▸ WORK REQUEST: Given the records below, would you repeat exactly the lines that begin at the one containing "Click the sliders icon in left sidebar" and end at the one containing "The height and width of the screenshot is (503, 894).", inclusive?

▸ ENTRIES PROVIDED:
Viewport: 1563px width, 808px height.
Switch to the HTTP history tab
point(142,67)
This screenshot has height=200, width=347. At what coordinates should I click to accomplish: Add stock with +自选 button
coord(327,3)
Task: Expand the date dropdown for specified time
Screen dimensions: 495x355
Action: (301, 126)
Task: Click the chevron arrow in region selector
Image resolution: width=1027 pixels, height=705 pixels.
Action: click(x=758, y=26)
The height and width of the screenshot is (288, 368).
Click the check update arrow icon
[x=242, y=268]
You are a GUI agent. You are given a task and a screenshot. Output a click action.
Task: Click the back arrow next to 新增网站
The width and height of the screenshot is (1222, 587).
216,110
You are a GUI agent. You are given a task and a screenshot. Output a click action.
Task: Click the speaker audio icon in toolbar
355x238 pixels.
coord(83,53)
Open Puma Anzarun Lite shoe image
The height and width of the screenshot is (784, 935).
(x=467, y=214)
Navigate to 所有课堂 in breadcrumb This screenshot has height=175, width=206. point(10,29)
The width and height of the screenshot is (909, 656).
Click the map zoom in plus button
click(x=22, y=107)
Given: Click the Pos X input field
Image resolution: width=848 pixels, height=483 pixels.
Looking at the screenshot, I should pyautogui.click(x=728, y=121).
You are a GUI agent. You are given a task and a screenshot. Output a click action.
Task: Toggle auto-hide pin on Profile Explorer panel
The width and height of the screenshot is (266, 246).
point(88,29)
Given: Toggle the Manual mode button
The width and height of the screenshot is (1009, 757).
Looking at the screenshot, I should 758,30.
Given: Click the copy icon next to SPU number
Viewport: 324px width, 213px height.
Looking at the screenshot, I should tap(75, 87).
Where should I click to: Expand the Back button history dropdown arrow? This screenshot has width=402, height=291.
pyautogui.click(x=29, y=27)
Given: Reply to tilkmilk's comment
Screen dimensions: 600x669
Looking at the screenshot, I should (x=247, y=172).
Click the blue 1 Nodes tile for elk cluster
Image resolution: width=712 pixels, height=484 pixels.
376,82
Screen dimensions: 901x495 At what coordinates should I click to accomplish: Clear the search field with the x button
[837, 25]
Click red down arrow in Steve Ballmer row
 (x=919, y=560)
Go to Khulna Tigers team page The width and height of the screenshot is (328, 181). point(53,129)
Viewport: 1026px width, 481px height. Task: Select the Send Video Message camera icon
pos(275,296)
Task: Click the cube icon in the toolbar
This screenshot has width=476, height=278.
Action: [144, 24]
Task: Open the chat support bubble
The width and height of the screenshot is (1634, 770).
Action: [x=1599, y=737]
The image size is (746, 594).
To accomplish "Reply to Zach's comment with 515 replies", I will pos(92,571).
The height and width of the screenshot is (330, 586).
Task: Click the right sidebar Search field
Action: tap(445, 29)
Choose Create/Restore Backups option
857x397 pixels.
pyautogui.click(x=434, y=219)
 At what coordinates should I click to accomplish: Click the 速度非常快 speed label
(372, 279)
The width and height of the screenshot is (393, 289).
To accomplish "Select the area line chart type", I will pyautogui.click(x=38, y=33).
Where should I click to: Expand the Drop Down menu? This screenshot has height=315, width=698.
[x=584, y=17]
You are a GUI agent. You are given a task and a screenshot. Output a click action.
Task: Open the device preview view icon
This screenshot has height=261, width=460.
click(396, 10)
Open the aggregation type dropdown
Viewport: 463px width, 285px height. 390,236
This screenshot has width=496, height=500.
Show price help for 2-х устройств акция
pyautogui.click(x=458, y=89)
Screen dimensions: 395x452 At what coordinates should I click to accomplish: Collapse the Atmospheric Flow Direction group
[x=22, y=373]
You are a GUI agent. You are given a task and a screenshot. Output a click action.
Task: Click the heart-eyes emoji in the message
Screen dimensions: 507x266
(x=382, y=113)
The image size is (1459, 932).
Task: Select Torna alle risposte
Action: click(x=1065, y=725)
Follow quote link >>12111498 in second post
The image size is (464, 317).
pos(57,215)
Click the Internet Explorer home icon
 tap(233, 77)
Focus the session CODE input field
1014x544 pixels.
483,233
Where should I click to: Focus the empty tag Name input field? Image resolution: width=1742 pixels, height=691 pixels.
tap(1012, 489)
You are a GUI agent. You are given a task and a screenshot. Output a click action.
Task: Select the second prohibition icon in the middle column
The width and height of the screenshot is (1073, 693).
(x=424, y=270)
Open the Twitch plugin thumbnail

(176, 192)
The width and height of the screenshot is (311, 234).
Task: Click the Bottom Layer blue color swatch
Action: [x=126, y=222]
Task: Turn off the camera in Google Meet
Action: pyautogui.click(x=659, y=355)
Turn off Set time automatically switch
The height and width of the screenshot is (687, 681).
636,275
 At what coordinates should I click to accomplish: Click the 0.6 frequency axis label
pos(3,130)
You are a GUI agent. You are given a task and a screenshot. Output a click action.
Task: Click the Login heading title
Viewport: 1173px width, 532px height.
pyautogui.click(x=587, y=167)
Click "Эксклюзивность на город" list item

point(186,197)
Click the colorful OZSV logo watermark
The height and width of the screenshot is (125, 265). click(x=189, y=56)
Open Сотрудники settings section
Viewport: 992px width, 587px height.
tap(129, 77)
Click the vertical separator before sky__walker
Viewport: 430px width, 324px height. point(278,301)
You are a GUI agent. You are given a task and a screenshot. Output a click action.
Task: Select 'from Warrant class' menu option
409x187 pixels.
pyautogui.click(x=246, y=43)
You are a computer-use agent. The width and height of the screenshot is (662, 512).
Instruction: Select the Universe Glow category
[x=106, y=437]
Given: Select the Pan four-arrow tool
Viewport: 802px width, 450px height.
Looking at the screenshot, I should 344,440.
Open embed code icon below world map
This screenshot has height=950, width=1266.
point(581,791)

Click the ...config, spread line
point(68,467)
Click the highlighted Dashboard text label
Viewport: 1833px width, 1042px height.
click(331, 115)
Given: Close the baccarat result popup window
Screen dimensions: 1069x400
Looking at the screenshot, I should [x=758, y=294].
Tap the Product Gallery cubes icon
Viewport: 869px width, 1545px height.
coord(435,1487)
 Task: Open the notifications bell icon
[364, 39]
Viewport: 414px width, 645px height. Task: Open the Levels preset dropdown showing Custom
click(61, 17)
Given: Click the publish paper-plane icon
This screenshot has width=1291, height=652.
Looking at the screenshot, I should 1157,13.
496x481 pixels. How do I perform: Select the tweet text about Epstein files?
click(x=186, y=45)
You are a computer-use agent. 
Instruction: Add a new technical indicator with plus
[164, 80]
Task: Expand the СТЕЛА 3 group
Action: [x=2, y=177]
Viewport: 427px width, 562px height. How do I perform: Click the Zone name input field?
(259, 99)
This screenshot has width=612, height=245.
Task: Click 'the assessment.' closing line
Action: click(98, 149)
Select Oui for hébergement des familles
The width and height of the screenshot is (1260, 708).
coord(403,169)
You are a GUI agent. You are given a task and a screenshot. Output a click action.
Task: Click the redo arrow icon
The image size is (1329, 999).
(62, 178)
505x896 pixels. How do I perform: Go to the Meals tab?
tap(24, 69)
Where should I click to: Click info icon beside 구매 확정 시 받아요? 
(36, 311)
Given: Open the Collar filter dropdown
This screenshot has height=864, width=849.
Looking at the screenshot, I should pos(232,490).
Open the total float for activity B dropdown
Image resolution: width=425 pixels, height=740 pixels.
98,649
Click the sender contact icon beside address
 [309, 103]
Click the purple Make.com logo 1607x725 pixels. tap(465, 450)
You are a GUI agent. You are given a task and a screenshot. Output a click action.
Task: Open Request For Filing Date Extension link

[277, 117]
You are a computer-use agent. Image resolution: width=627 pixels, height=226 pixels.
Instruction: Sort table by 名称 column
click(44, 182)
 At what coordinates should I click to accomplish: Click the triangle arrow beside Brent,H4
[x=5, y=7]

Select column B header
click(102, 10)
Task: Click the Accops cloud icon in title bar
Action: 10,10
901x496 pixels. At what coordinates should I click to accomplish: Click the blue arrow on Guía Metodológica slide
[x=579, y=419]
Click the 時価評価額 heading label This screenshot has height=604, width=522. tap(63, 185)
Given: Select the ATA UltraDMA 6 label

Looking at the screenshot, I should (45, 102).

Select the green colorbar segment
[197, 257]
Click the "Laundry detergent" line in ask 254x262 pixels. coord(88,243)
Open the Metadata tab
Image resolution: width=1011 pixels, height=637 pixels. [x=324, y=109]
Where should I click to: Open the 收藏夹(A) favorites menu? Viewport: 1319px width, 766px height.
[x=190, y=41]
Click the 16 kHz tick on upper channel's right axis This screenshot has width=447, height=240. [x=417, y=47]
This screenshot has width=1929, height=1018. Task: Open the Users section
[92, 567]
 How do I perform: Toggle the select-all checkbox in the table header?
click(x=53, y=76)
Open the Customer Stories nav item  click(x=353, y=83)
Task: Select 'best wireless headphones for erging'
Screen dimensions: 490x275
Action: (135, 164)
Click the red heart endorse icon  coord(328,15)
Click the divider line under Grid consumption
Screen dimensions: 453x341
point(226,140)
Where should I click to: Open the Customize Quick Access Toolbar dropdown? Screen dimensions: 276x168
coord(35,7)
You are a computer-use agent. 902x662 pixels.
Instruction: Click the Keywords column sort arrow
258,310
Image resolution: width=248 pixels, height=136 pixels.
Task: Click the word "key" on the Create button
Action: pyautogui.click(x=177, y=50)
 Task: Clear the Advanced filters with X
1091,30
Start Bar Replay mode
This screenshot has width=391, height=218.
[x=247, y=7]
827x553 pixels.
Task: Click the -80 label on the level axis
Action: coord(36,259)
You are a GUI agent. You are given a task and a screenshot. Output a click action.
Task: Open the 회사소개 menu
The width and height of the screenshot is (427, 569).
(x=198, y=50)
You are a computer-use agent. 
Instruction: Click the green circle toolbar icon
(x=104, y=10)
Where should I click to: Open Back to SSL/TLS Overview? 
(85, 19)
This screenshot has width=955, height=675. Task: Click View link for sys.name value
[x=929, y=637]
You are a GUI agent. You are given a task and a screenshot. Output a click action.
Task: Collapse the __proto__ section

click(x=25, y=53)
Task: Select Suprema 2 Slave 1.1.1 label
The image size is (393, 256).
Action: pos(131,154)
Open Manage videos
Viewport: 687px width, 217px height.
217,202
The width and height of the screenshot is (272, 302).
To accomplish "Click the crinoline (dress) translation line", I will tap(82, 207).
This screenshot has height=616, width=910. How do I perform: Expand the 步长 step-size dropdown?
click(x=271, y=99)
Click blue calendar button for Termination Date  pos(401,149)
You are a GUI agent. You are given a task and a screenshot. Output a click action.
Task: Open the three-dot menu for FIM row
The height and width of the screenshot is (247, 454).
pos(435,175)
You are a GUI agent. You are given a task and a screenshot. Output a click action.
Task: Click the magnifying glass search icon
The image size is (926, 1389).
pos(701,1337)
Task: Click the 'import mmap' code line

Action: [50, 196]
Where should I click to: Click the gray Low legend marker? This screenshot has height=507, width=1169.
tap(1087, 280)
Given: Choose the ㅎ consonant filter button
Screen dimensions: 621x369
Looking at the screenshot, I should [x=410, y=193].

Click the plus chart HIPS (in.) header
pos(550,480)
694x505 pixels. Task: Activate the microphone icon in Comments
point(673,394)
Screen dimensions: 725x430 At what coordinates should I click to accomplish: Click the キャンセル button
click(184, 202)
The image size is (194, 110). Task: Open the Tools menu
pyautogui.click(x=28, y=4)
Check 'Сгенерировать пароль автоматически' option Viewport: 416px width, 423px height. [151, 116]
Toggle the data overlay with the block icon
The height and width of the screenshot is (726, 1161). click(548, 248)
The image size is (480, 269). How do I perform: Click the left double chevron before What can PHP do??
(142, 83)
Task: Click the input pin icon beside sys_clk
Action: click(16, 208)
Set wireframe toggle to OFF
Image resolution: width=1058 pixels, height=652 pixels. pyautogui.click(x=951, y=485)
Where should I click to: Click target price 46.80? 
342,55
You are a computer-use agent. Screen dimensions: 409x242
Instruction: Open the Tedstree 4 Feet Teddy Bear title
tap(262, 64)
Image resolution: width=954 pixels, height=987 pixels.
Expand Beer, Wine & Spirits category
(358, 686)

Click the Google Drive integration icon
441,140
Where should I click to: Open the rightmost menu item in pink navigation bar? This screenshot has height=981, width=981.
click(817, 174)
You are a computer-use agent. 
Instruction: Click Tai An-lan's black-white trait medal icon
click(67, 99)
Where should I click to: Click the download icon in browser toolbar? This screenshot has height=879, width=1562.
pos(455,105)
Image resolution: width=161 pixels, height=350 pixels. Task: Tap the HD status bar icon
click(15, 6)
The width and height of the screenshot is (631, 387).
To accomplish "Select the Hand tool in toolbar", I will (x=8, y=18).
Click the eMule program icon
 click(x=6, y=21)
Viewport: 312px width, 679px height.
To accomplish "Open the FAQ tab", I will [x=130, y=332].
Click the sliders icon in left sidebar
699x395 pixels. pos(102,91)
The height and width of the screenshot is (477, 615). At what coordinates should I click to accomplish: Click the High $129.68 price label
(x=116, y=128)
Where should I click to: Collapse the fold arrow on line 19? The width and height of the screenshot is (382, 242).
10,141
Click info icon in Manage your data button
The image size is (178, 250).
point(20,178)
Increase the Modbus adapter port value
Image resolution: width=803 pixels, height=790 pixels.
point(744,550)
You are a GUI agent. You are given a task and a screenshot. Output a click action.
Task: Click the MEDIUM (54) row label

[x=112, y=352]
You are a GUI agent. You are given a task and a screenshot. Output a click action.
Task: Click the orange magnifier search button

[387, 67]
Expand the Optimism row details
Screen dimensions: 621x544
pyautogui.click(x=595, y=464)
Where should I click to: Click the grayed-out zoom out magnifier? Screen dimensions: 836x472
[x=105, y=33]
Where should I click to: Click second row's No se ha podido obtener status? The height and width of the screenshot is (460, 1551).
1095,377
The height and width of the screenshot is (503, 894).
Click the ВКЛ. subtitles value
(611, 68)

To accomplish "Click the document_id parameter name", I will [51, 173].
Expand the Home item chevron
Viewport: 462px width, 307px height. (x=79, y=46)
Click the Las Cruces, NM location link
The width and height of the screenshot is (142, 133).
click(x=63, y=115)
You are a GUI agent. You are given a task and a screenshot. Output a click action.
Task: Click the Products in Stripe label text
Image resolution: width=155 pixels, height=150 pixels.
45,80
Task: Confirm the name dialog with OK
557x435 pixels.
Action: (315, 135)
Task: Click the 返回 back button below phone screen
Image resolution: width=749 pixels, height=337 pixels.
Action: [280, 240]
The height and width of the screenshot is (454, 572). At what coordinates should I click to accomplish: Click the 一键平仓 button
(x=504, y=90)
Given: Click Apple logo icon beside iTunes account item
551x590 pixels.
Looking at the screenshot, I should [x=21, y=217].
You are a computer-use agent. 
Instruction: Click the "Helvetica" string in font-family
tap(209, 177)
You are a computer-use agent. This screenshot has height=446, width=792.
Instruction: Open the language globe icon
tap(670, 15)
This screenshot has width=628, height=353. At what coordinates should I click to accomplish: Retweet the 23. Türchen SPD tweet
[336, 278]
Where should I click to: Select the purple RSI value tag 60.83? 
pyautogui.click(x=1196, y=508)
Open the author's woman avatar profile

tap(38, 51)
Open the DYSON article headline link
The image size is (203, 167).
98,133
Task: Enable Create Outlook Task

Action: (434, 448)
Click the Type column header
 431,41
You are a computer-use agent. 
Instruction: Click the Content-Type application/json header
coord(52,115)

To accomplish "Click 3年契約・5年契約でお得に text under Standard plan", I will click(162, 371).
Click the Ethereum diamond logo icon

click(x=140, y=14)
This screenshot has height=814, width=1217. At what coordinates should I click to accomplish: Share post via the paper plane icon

▸ WRITTEN RESPONSE:
Click the sliders icon in left sidebar
699x395 pixels. pos(102,91)
The height and width of the screenshot is (477, 615). At what coordinates should I click to accomplish: Click the High $129.68 price label
(x=116, y=128)
Where should I click to: Collapse the fold arrow on line 19? The width and height of the screenshot is (382, 242).
10,141
Click info icon in Manage your data button
The image size is (178, 250).
point(20,178)
Increase the Modbus adapter port value
Image resolution: width=803 pixels, height=790 pixels.
point(744,550)
You are a GUI agent. You are given a task and a screenshot. Output a click action.
Task: Click the MEDIUM (54) row label

[x=112, y=352]
You are a GUI agent. You are given a task and a screenshot. Output a click action.
Task: Click the orange magnifier search button

[387, 67]
Expand the Optimism row details
Screen dimensions: 621x544
pyautogui.click(x=595, y=464)
Where should I click to: Click the grayed-out zoom out magnifier? Screen dimensions: 836x472
[x=105, y=33]
Where should I click to: Click second row's No se ha podido obtener status? The height and width of the screenshot is (460, 1551).
1095,377
The height and width of the screenshot is (503, 894).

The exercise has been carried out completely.